Fifty pounds
- Country: United Kingdom (Scotland only)
- Value: £50 sterling
- Width: 146 mm
- Height: 77 mm
- Security features: Raised print, metallic thread, watermark, microlettering, UV feature, iridescent band, see-through registration device
- Material used: Polymer
- Years of printing: 1695–present 2021–present (current design)

Obverse
- Design: Walter Scott
- Design date: 2021

Reverse
- Design: Falkirk Wheel and The Kelpies
- Design date: 2021

= Bank of Scotland £50 note =

The Bank of Scotland £50 note is a sterling banknote used in Scotland, as one of the various banknotes in the United Kingdom. It is the second largest of five banknote denominations issued by the Bank of Scotland. The current polymer note, first issued in 2021 bears the image of Walter Scott on the obverse and a vignette of the Falkirk Wheel and The Kelpies on the reverse.

==History==
Paper currency was introduced in Scotland immediately following the foundation of the Bank of Scotland in 1695. Early banknotes were monochrome, and printed on one side only. The issuing of banknotes by Scottish banks was regulated by the Banknote (Scotland) Act 1845 until it was superseded by the Banking Act 2009. Though strictly not legal tender in Scotland, Scottish banknotes are nevertheless legal currency and are generally accepted throughout the United Kingdom. Scottish banknotes are fully backed such that holders have the same level of protection as those holding genuine Bank of England notes. The £50 note is currently the second largest of five denominations of banknote issued by the Bank of Scotland.

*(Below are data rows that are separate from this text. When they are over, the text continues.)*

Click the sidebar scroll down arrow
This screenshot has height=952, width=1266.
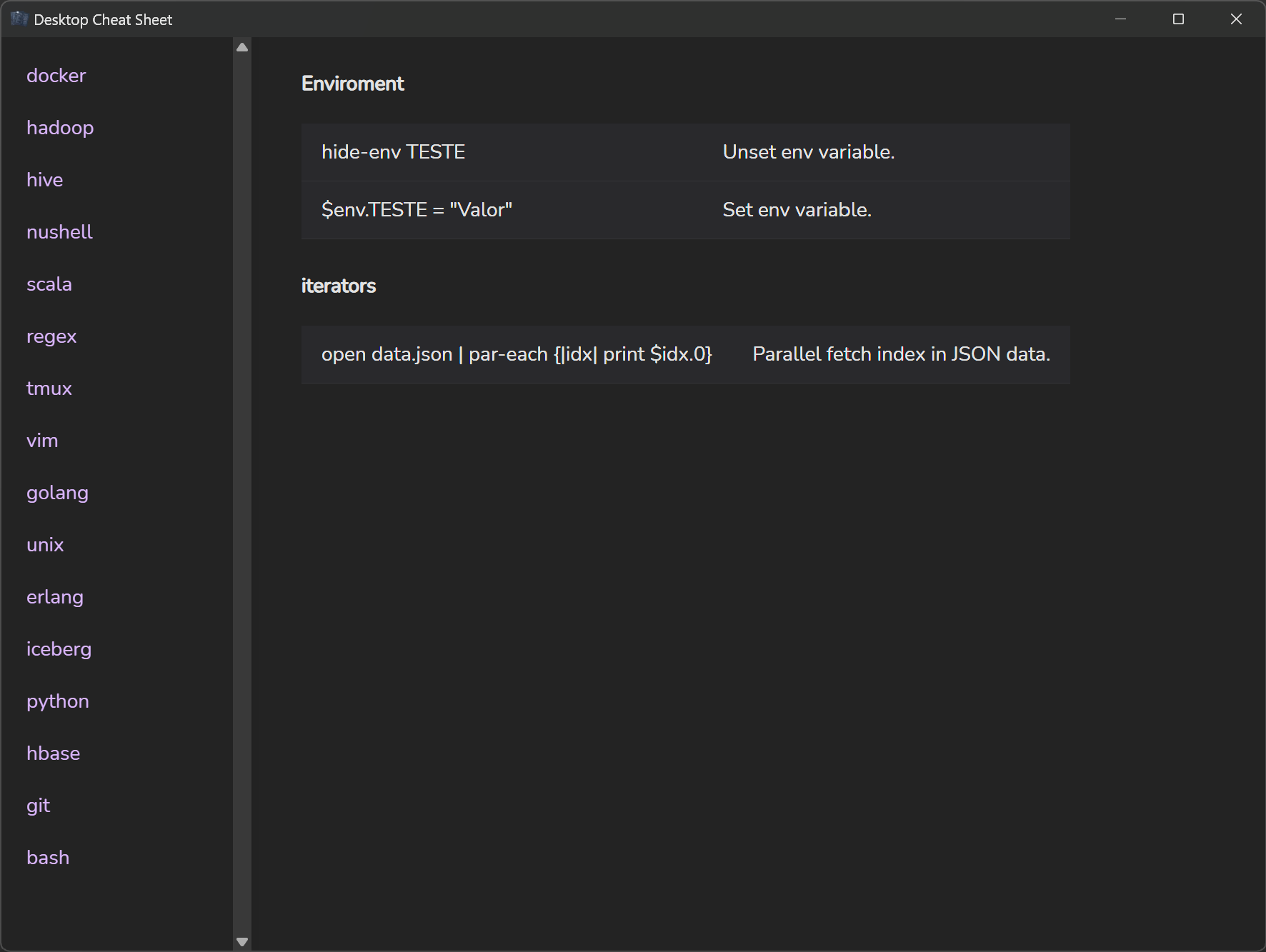pyautogui.click(x=242, y=942)
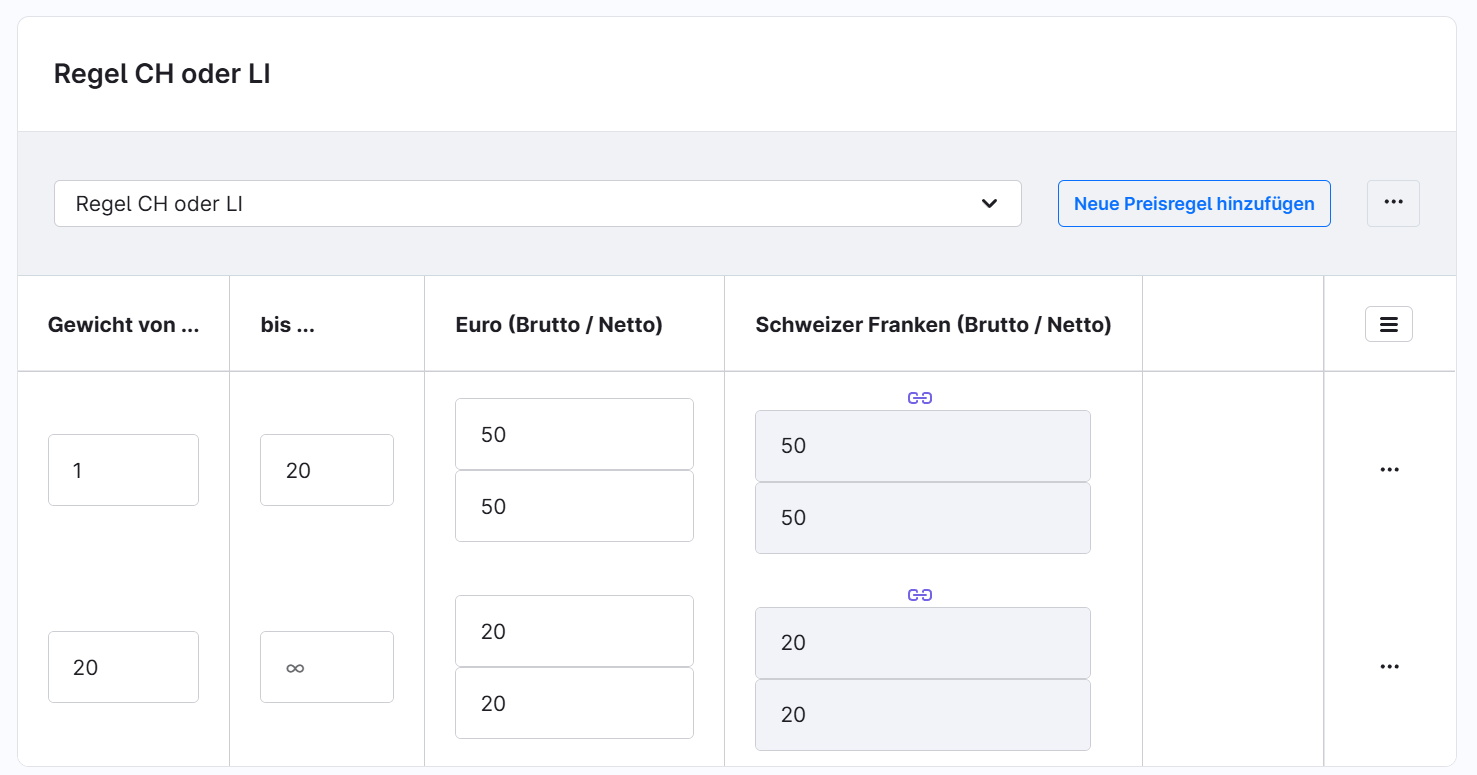Click the bis field showing infinity symbol
The image size is (1477, 775).
click(326, 667)
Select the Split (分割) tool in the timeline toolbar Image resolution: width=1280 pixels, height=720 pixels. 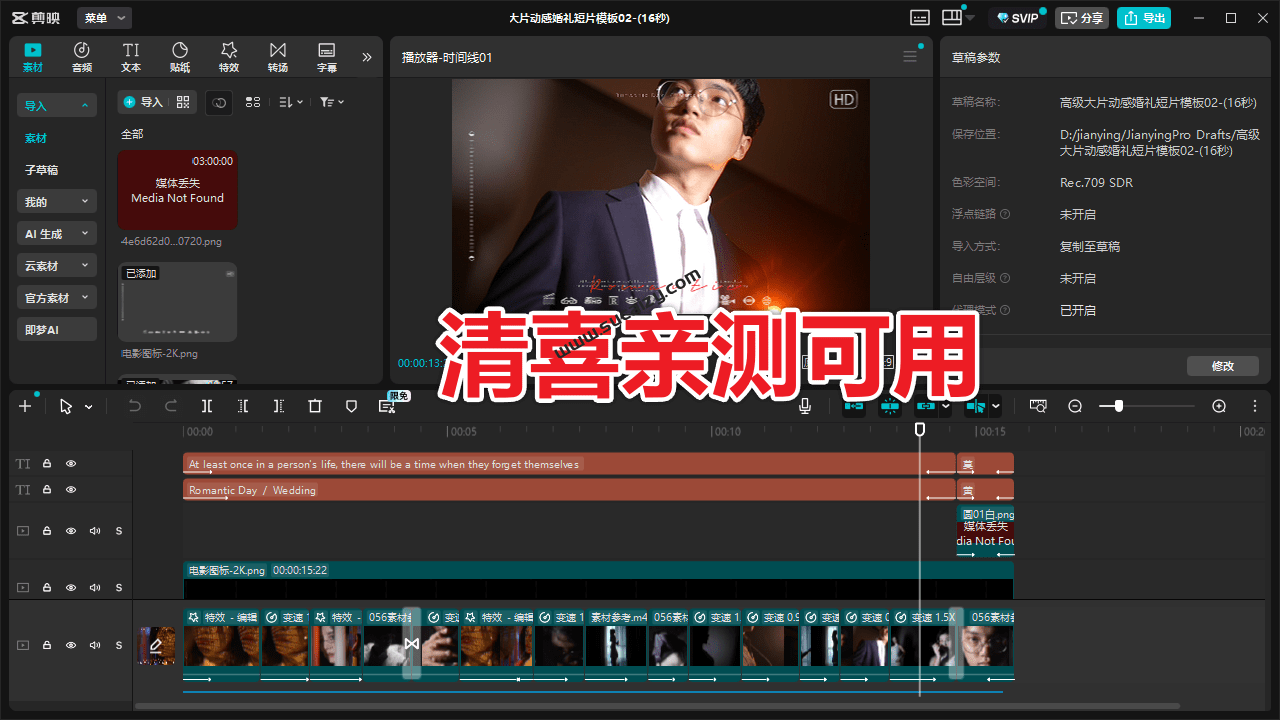207,406
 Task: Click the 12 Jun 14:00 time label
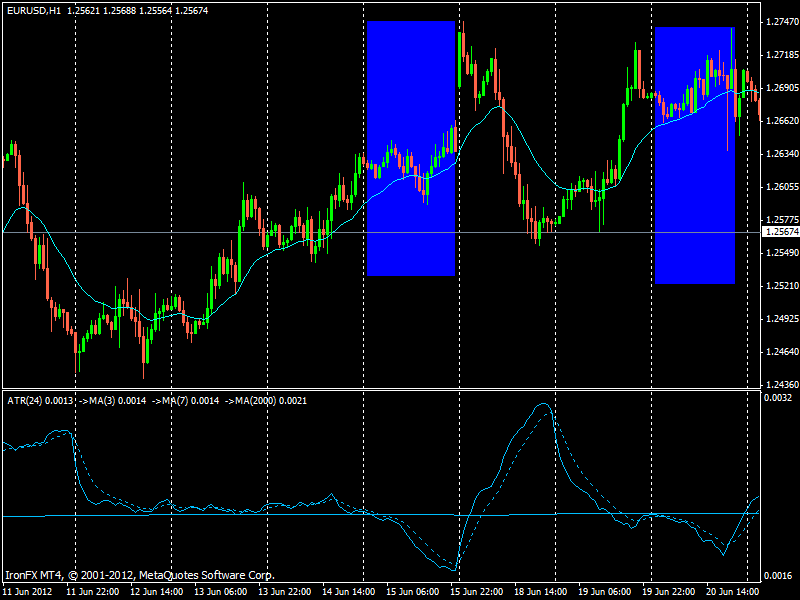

The Tercentenary series of Bank of Scotland notes was introduced in 1995, and is named for the three hundredth anniversary of the bank's founding, which occurred in that year. Each note features a portrait of Walter Scott on the front. The £50 note has a triangle on the front (other denominations having different shapes) to aid identification for those with impaired vision. The back features an image of The Mound, the location of the bank's headquarters. Each denomination also features a rear design reflecting a certain aspect of Scottish industry and society. On the £50 note the rear design represents Scotland's achievements in art and culture. Three symbols appear on the right-hand side of the rear of the note. These are (from top to bottom) Pallas, goddess of weaving (symbol of the British Linen Bank which merged with the Bank of Scotland in 1971), a saltire with gold bezants (part of the bank's coat of arms), and ship (symbol of the Union Bank of Scotland which merged with the Bank of Scotland in 1955).

The Bridges series of banknotes was introduced in 2007 to replace the Tercentenary series. The size and colour remain is unchanged, and Walter Scott remains on the obverse. The image of The Mound was moved to the front and a new rear design featuring the Falkirk Wheel appears. The text has been updated to a more modern style and new large, raised numerals act as an aid for the partially sighted.

On 1 July 2021, a new polymer £50 note was introduced to replace the paper notes, featuring the Falkirk Wheel and The Kelpies. Unlike the paper note, it is red instead of green.

==Designs==

| Note | First issued | Colour | Size | Design | Additional information |
|---|---|---|---|---|---|
| Tercentenary | 1995 | Green | 156 × 85 mm | Front: Walter Scott; Back: Arts and culture | Withdrawn 30th September 2022 |
| Bridges | 17 September 2007 | Green | 156 × 85 mm | Front: Walter Scott; Back: Falkirk Wheel | Withdrawn 30th September 2022 |
| Bridges | 1 July 2021 | Red | 146 x 77 mm | Front: Walter Scott; Back: Falkirk Wheel and Kelpies |  |

Information taken from The Committee of Scottish Bankers website.